Annie takes both of Cinna’s hands and stretches up to kiss him. “Thank you, Cinna.” As she says the words, she has a flash of memory, a different setting, a different situation, but the same man. This isn’t the first time he has helped her when she needed it. “I won’t forget.”

“Go before I think better of it.”

She quickly crosses the street. When she turns back to wave goodbye, he is already walking back toward the Training Center. Beyond him she sees a flash of white - Peacekeepers. “I won’t forget, Cinna,” she whispers and hurries up the street, her pulse suddenly racing.

Before she reaches the next intersection, she sees a cable car pull to a stop and she breaks into a run. She’s the last to board and glances back down the way she came, but she sees no one following.

“Payment?” Annie looks up at the driver and after a beat realizes what he’s asking.

“How far is it to the train station?”

He shrugs. “Two minutes? Maybe three?”

Annie reaches into her back pocket and runs the card Cinna gave her through the slot to pay for the ride. The driver releases the brake as she returns the card to her pocket, but as she heads toward the back of the car, expecting it to start moving while she takes a seat, a Peacekeeper boards from the opening at the opposite end. Trying not to draw too much attention to herself, Annie turns, but another Peacekeeper boards right behind her, trapping her.

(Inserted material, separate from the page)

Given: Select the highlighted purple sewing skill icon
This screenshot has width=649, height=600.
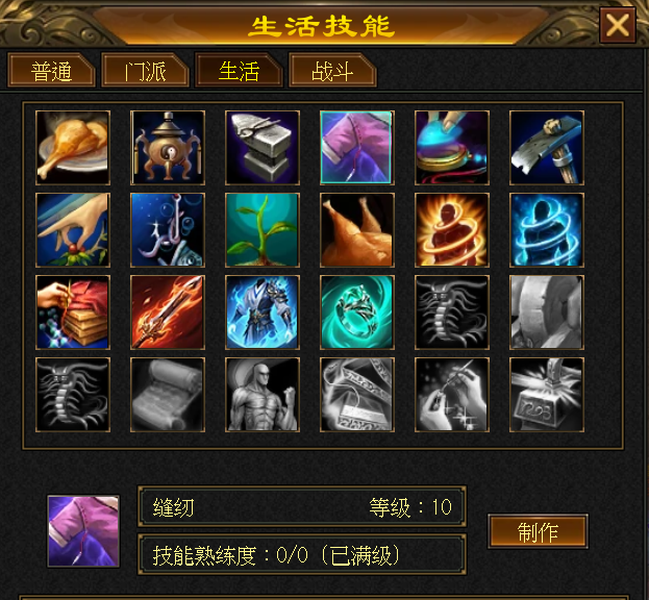Looking at the screenshot, I should pos(357,147).

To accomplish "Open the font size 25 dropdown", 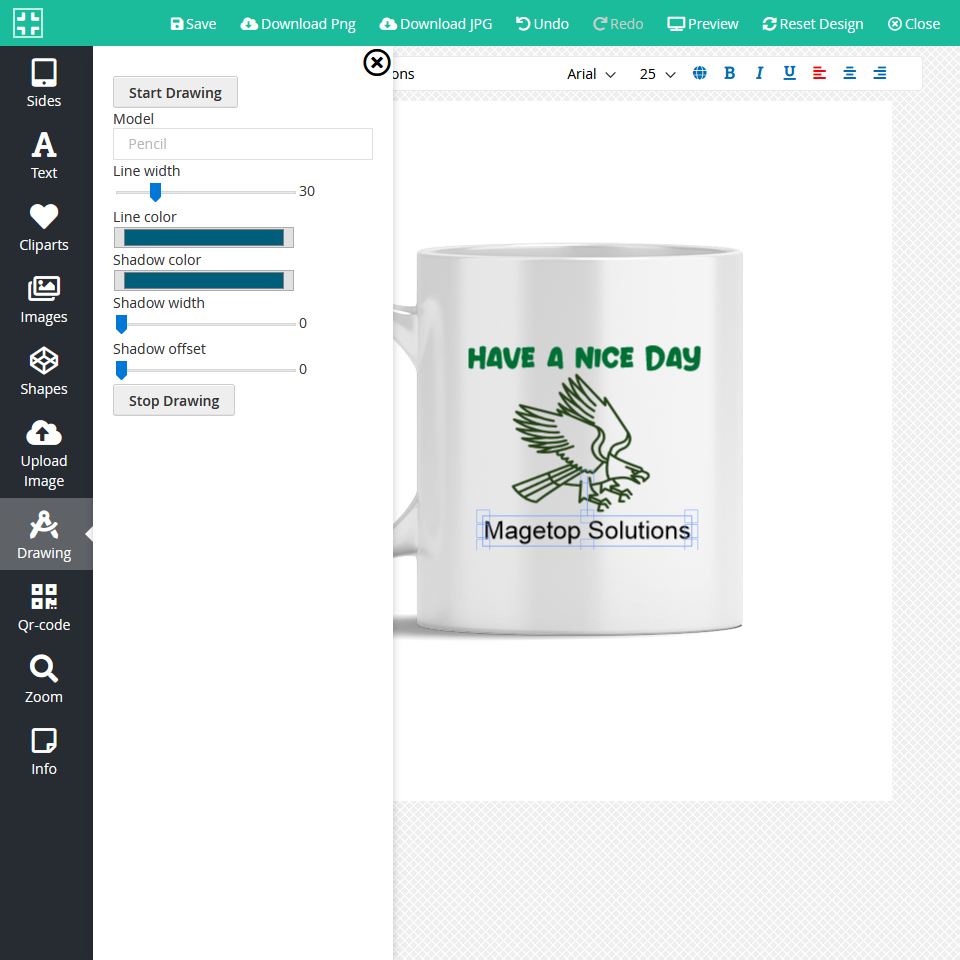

“Miss Cresta, please come with us.” It’s the same pair that stopped her at the Training Center. Unlike the ones patrolling the pedestrian zone, these two carry pistols; she doesn’t remember if they were wearing sidearms when they stopped her earlier. She worries that something has happened to Cinna because of her, not that he’s been shot, but that he may have been arrested.

“So I am a prisoner.” She feels the prick of tears behind her eyes and blinks them away.

“No, ma’am. It’s for your own safety.” The female Peacekeeper takes Annie’s arm as she pushes her way to the front of the cable car. The rest of the passengers are either studiously avoiding looking at Annie or they’re watching the whole thing with fascination. There doesn’t seem to be a middle ground.

“My safety.” Annie begins to laugh as they take her back to her prison. She can’t make herself stop.